L’impegno è supportato da «un senso di giustizia insito dentro come il fuoco» e da una fede combattuta. «Fatico ad accogliere la non risposta, la non plausibilità di alcuni eventi, così mi ritrovo in un interfaccia con Dio che a volte è lotta intestina, altre amore puro». Poi ci sono l’eredità familiare di «dedizione alla comunità», l’associazionismo giovanile, la curiosità innata, lo stile di vita sobrio: «Cerco la quantità giusta nelle cose come nelle relazioni», un’anima dialogante, la passione per i grandi temi dell’economia civile e dei diritti.

«Questo mio essere un “animale ibrido”, con un’identità fatta di più piani sovrapposti, diventa fonte di ispirazione anche per elaborare le proposte del Festival, che è nato da un’intuizione semplice ma innovativa. Bisognava raggiungere le persone nelle piazze, nelle strade, nei palazzi e, usando linguaggi nuovi, far conoscere la Bibbia, che ha molto da dire all’uomo contemporaneo, che sia credente o meno. Il mio rapporto con la Bibbia è linguistico: versetti, frasi, parole che mi restano dentro e si ripristinano nel momento in cui sono in difficoltà, ma anche quando sono nella beatitudine; è il mio modo per pregare».

L’anima inquieta porta Roberta a non considerare il Festival come un punto di arrivo professionale. «Non riesco mai a posizionarmi, a restare, perché secondo me è giusto lasciare sempre in eredità un progetto che non è tuo. Lo devi costruire e rendere molto chiaro per chi arriva dopo di te. E tu riparti altrove». Con un sogno: «Riuscire ad avere in comodato d’uso uno stabile morente e riportarlo a fioritura, attraverso un progetto culturale».  
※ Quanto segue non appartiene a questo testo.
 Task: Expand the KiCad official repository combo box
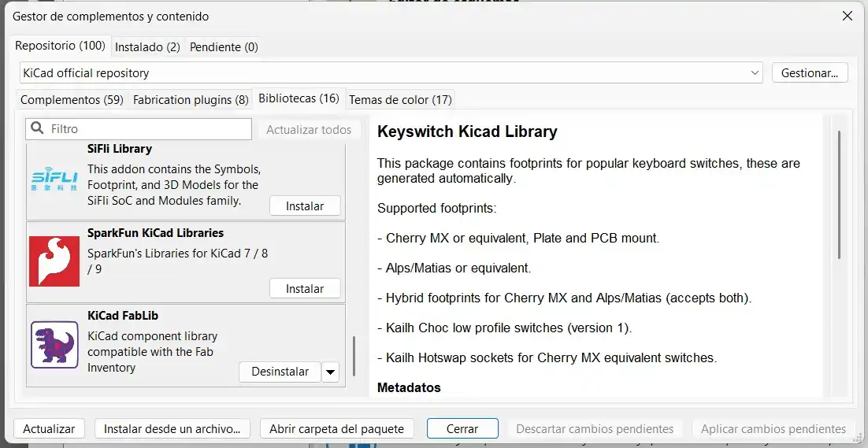755,73
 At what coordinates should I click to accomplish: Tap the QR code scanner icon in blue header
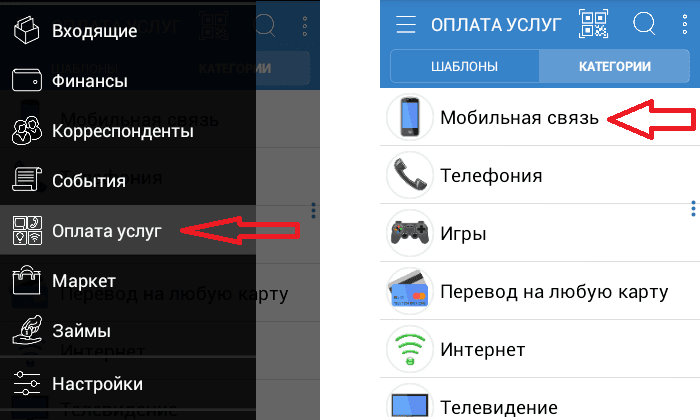593,24
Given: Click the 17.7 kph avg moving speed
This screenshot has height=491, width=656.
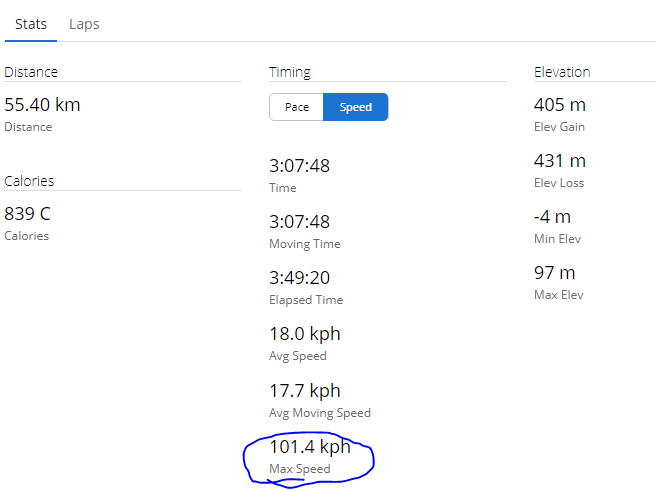Looking at the screenshot, I should [305, 391].
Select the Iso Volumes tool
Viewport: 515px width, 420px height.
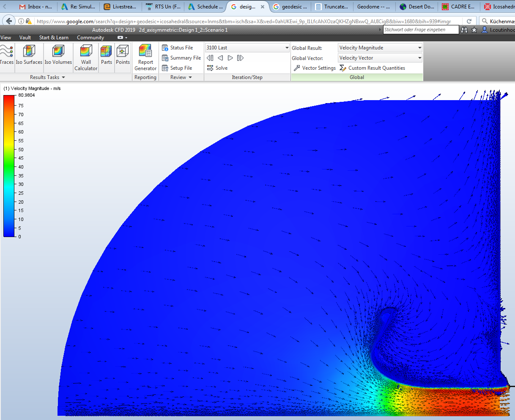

In questo turbinio, c’è però posto per due costanti: il nuoto e la poesia. «Sono due dimensioni collegate, ed entrambe ti consentono una “sosta”. C’è silenzio in acqua, è tutto ovattato, le chiacchiere dell’esterno scompaiono. C’è il tuo respiro, ci sei tu e la tua fluidità. Questo permette alla testa di considerare quello che nella quotidianità non si riesce a vedere».

Spiega ancora la direttrice: «Poesia per me è la Maddalena che si inginocchia e con i capelli asciuga i piedi a Gesù. Un’immagine per dire uno spirito di servizio generativo, che mi appartiene. Ma poesia non è sempre delicatezza, è anche verso graffiante, come quelli della poetessa contemporanea Mariangela Gualtieri. Danno l’idea del mio essere sempre in ricerca. Lei dice che la testa le scotta. Io mi sento così».